Banksy is the pseudonym of a “guerrilla” street artist known for his controversial, and often politically themed, stenciled pieces of art.
Banksy’s identity remains unknown. He is believed to have been born in Bristol, England, around 1974. He rose to prominence for his provocative stenciled pieces in the late 1990s.
He is the subject of a 2010 documentary, Exit Through the Gift Shop, which examines the relationship between commercial and street art. This documentary was nominated for an academy award.
Banksy’s artwork is characterized by images that are often combined with slogans. His work often has political themes, critiquing war, capitalism, hypocrisy and greed. Common subjects include rats, apes, policemen, members of the royal family, and children. In addition to his two-dimensional work, Banksy is also known for his installation artwork.
Students used chalk pastels to create their own wall to stencil their graffiti on to. We were inspired by the Banksy piece referred to as “There is Always Hope”. Using a stencil they applied the image of a young girl who has just let go of her balloon.

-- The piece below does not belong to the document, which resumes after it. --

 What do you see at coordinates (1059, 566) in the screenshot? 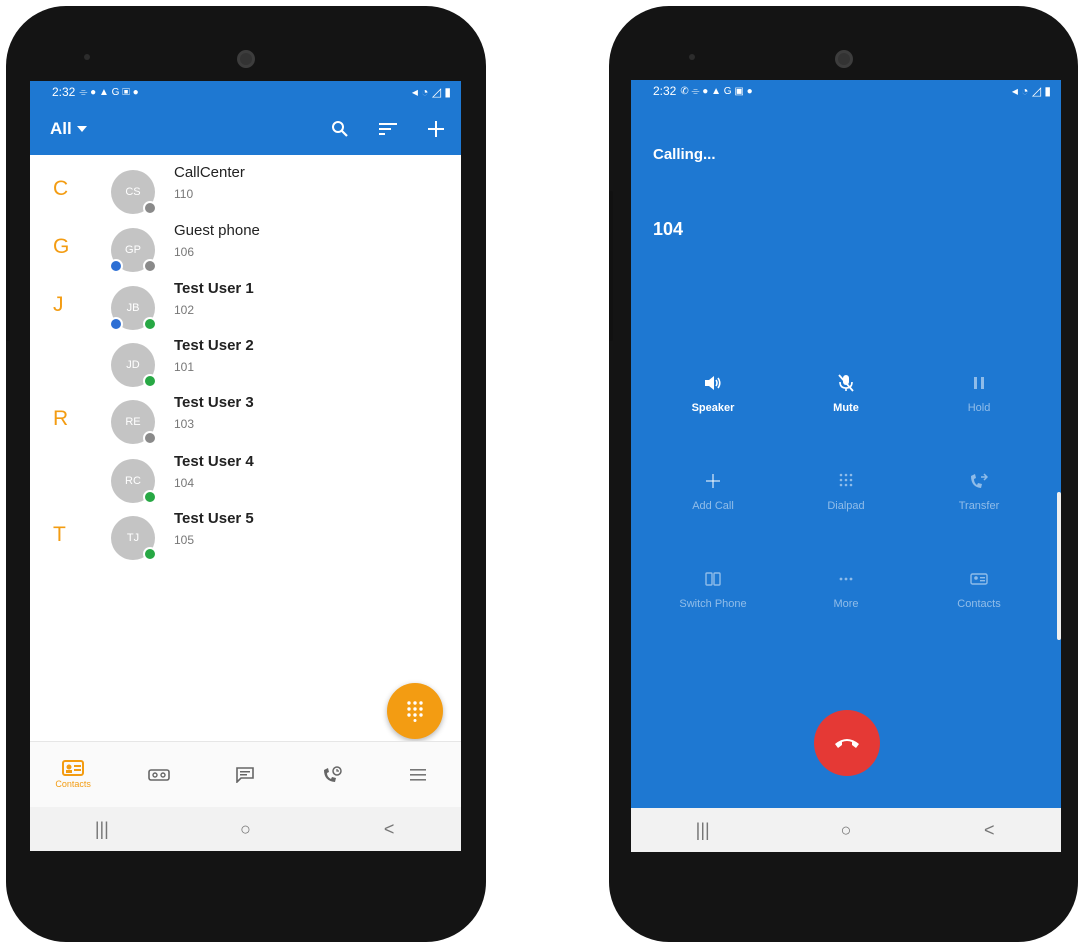
I see `scrollbar` at bounding box center [1059, 566].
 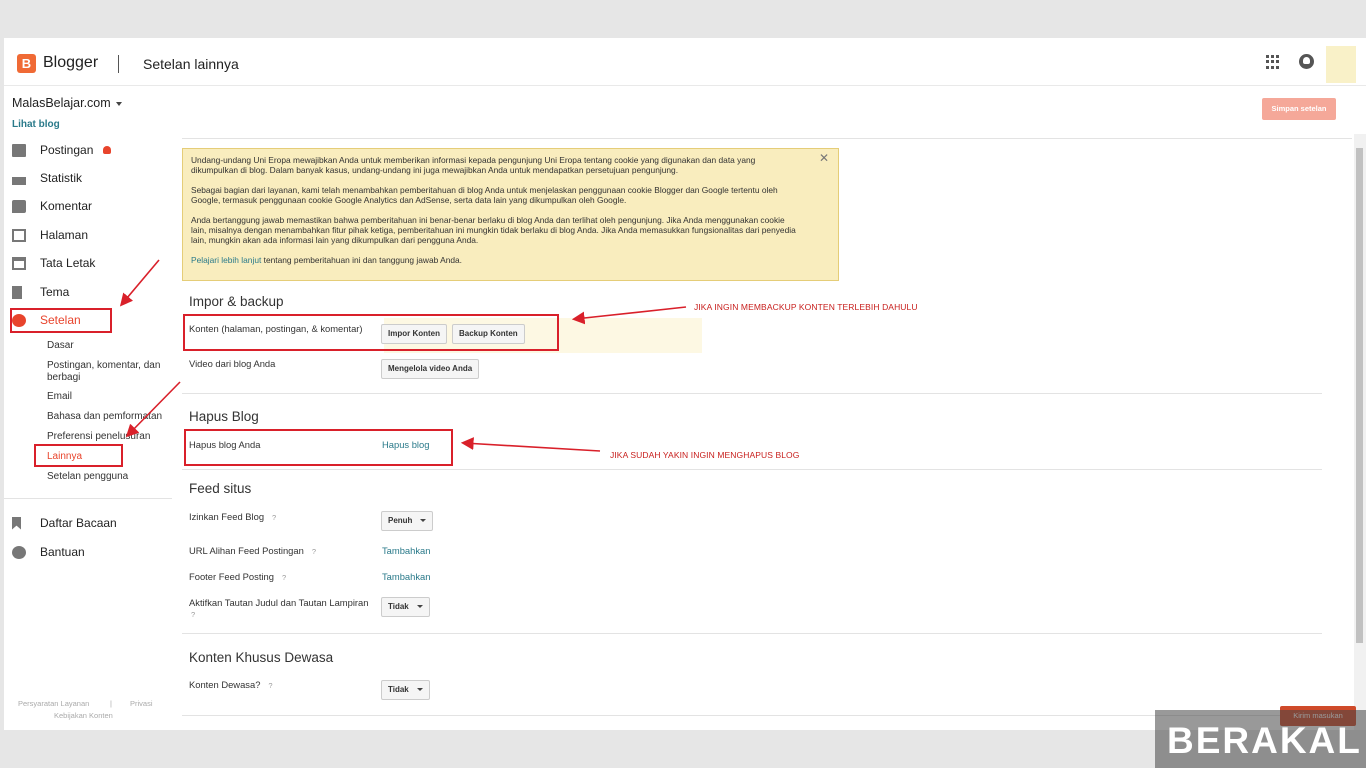 What do you see at coordinates (400, 520) in the screenshot?
I see `allow-feed-value: Penuh` at bounding box center [400, 520].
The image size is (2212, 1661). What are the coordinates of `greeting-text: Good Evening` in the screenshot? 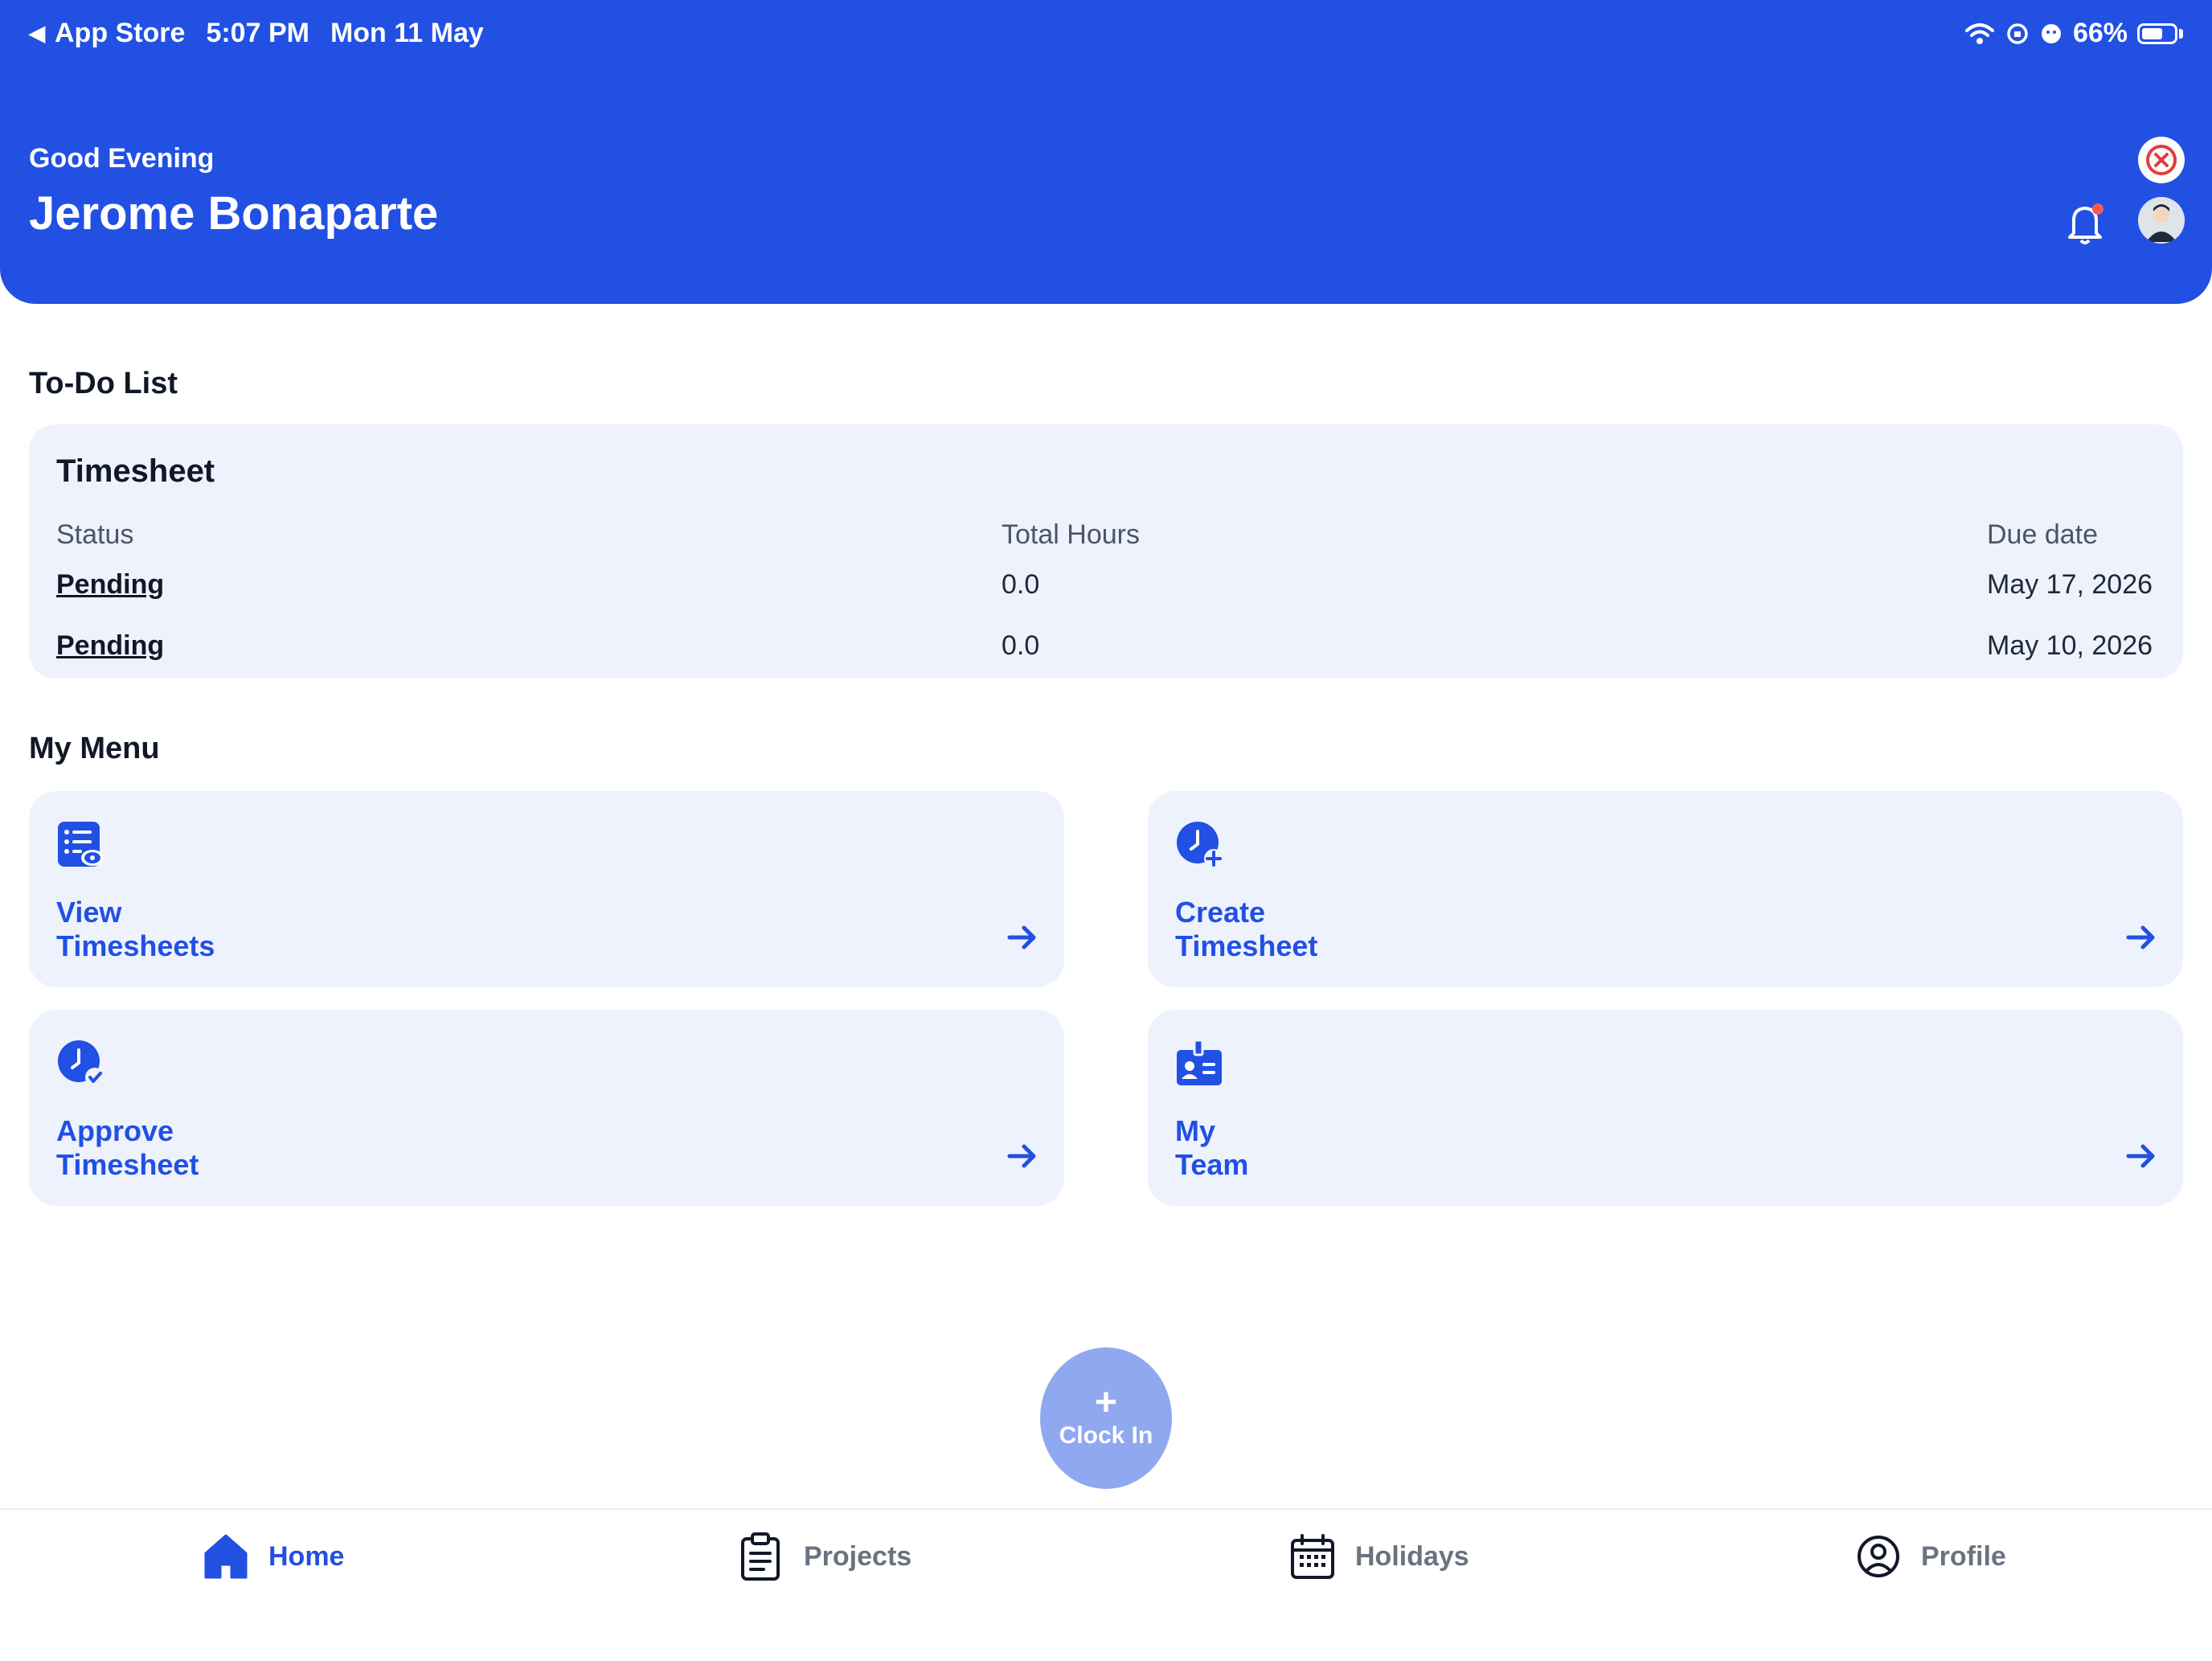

Tom Thomson was born August 5th, 1877 in Claremont Ontario. He was the sixth of ten children. Although he was always interested in the arts, he did not devote his career to painting until he was 30.

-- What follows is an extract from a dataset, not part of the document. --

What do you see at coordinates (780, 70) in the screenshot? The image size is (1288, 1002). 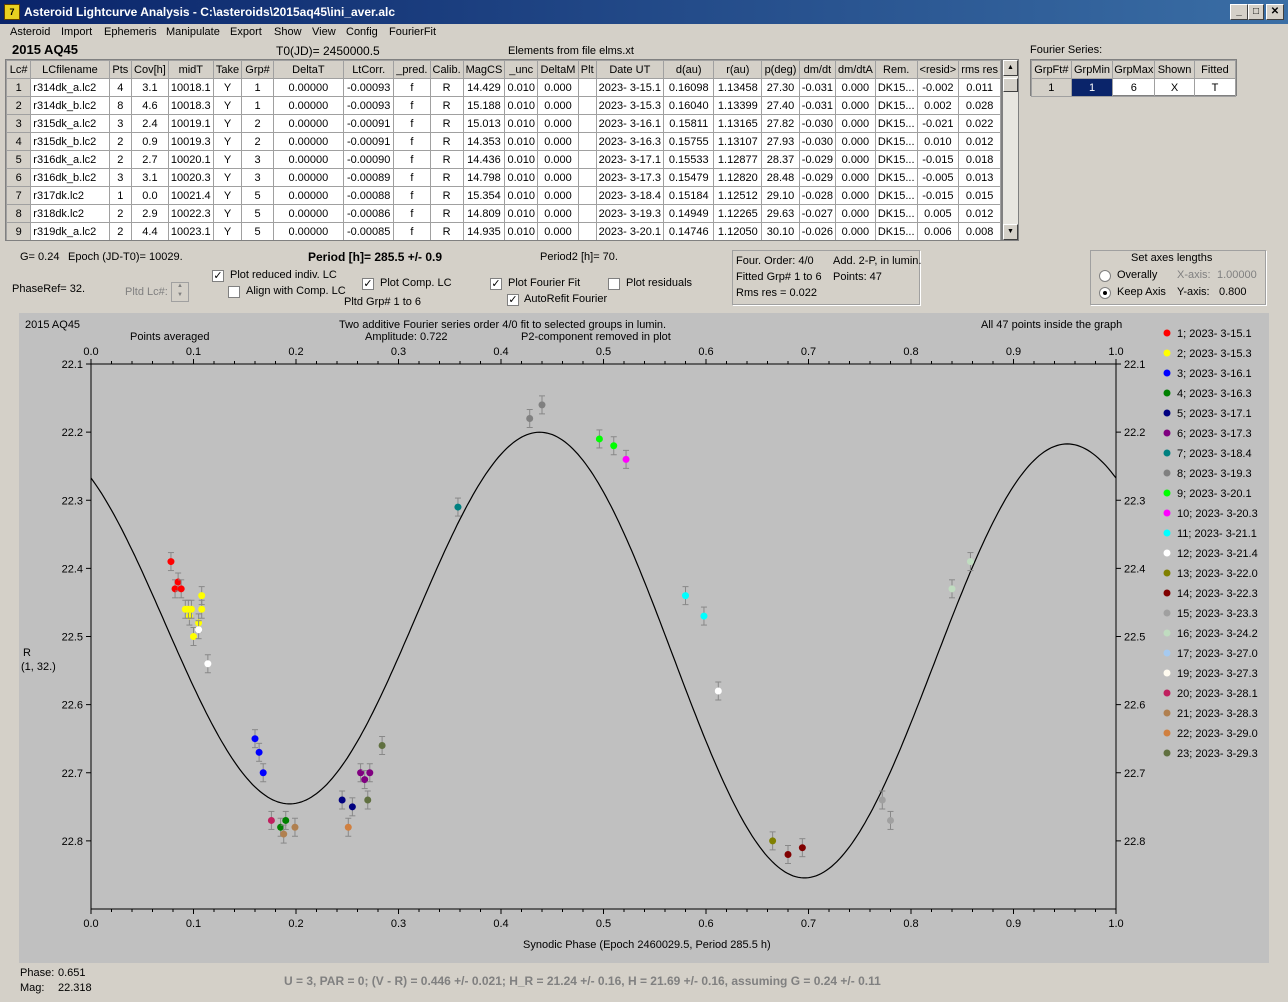 I see `column-header: p(deg)` at bounding box center [780, 70].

In 1904, while working as a draftsman he met members of the Group of Seven. Although Thomson was closely associated with the artists in the Group of Seven, the Group of Seven was not founded until after his death.
To offset his art career, Thomson worked as a firefighter, a ranger and a guide to Algonquin Park while living on his own in a shack on Canoe Lake. Here he produced his most famous work: Jack pine, West Wind and Northern River.
Thomson died mysteriously on a canoe trip in 1917 at 39 years old.
Students used watercolours, acrylic paint and chalk pastels to create their own landscapes inspired by Tom Thomson.
Nefertiti was an Egyptian queen and the Great Royal Wife of Akhenaten and Egyptian Pharaoh. With her husband she reigned at what was arguably the wealthiest period of Ancient Egyptian history.
We were inspired by the bust of Nefertiti, presently exhibited at the Neues Museum in Berlin, Germany.
Students used a combination of chalk and oil pastels to draw and decorate their Queens. A bit of gold paper was added at the end to add sparkle and a few hieroglyphs.
“One curator said he didn’t want my work in his gallery because it was so simple even children understood it. I thought, what a wonderful tribute!”
Before the Christmas holidays we were invited into the JK/SK classrooms at Runnymede Public School to do a special project inspired by the Canadian artist, Ted Harrison. The students were very enthusiastic and did a great job on their Northern Landscapes. They learned how to use chalk pastels and how to blend them for a brilliant sky. Next we sponged on snow to fill the bottom of our creations. And lastly we applied collage to build our Inukshuks.
Ted Harrison was born in England in 1926. In 1950 he received his teaching certificate and began his 28 year career in education. He had a great interest in travel and taught in many different parts of the world, including Malaysia, India, East Africa and New Zealand before immigrating to Canada with his wife Nicky and their son Charles in 1968.
They settled in a small town called Carcross just outside Whitehorse in the Yukon. His love of the land and people of the Yukon has brought him national acclaim. He makes simple landscapes even simpler.
Ted Harrison’s paintings are iconic, recognizable and distinctly unique. His paintings are mostly in horizontal sections. In the foreground there are people, animals and other objects. In the background is the Canadian Northern landscape. His paintings are made up of brilliant colors, never shaded, and not always naturalistic – deep purple hills and lime green water. His signature lines give contrast to the brilliant colours.